Numa altura em que grandes empresas como a Google e o Facebook controlam grande parte da informação, o aparecimento de competidores como o Million Short pode revolucionar o setor.

Quando não sabe algo sobre um determinado assunto onde é que procura informação? A resposta mais recorrente é “no Google”. Mas não vê nada de errado em ter sempre o mesmo intermediário a fornecer-lhe informação?

Numa altura em que os utilizadores da Internet estão cada vez mais preocupados com a privacidade é importante haver plataformas mais seguras. No último ano, vieram a público histórias de promoção de notícias falsas como a do tiroteio de Las Vegas onde foram mortas 50 pessoas. Neste artigo, promovido tanto no Google como no Facebook, podia ler-se que o atirador era um opositor de Donald Trump, algo que mais tarde se veio a revelar mentira.
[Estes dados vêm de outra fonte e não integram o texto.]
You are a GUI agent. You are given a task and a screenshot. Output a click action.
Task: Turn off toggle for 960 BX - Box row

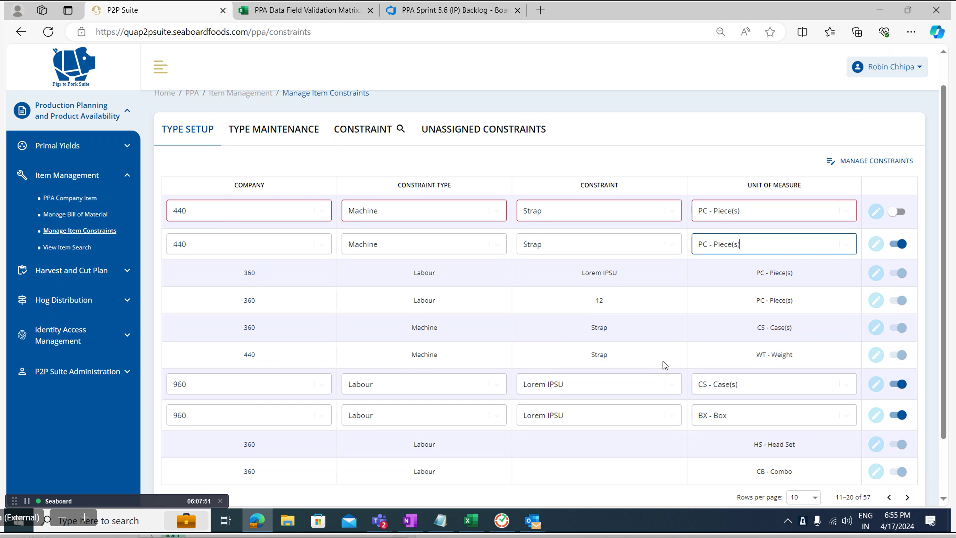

Neste último caso, as grandes plataformas foram utilizadas como uma arma para travar uma guerra política. E este é parte do problema que a start-up Million Short quer resolver.

Fundada em 2012, esta plataforma serve como um filtro para o ruído que o Google nos apresenta. O conceito passa por ter uma nova abordagem à organização, acesso e pesquisa de informação disponível na Internet.

A start-up canadiana, com base em Toronto, quer dar a possibilidade aos utilizadores de chegarem a mais informação de websites que, apesar de terem conteúdo original, não têm o SEO (search engine optimization) suficientemente trabalhado para aparecerem na primeira página das pesquisas do Google.

O motor de busca da Million Short funciona de maneira a que o utilizador consiga eliminar entre 100 a um milhão de páginas que apareceriam em primeiro lugar numa pesquisa normal. Desta forma, resta espaço aos websites que têm conteúdo apelativo, mas que ficam escondidos nas intermináveis páginas do Google pelo facto de serem páginas recentes, terem o SEO pouco trabalhado, palavras-chave competitivas ou terem um orçamento de marketing bastante reduzido.

Numa entrevista à Forbes, Sanjay Arora, fundador e CEO do projeto, admite que vê a plataforma como uma ferramenta de pesquisa para a deep web (terminologia utilizada para se referir às páginas que, por norma, estão ocultas na Internet).

Para  Sanjay Arora a funcionalidade de pesquisa é uma ferramenta demasiado importante para que esteja nas mãos de meia dúzia de grandes empresas e, tal como refere na entrevista, não acredita que a ciência e a arte por trás dos motores de pesquisa já estejam aperfeiçoadas. Segundo o empreendedor, ainda há muito espaço para inovar neste setor através, por exemplo, de novos algoritmos, novas interfaces ou novos filtros.

O maior atrito que a start-up vai ter de ultrapassar é o facto de as pessoas acharem que o problema de pesquisa está resolvido. “Geralmente as pessoas não pensam duas vezes sobre o intermediário de informação e os algoritmos que estão por trás dos resultados que lhes são apresentados”.

Algo que ainda está indeterminado no projeto é o modelo de negócio associado à plataforma. O caminho mais óbvio, segundo Arora, seria gerar receitas através de publicidade, mas a equipa já tem várias ideias para começar a ganhar dinheiro, como cobrar aos utilizadores B2B por usarem o motor de pesquisa.

Num futuro próximo, a start-up quer criar um motor de pesquisa destinado a crianças, algo que foi potenciado em grande parte pela falta de controlo de conteúdos na plataforma YouTube. Se o projeto for bem executado a nível de marketing e de desenvolvimento, o CEO da Million Short espera tornar o nome da start-up amplamente conhecido em apenas cinco anos.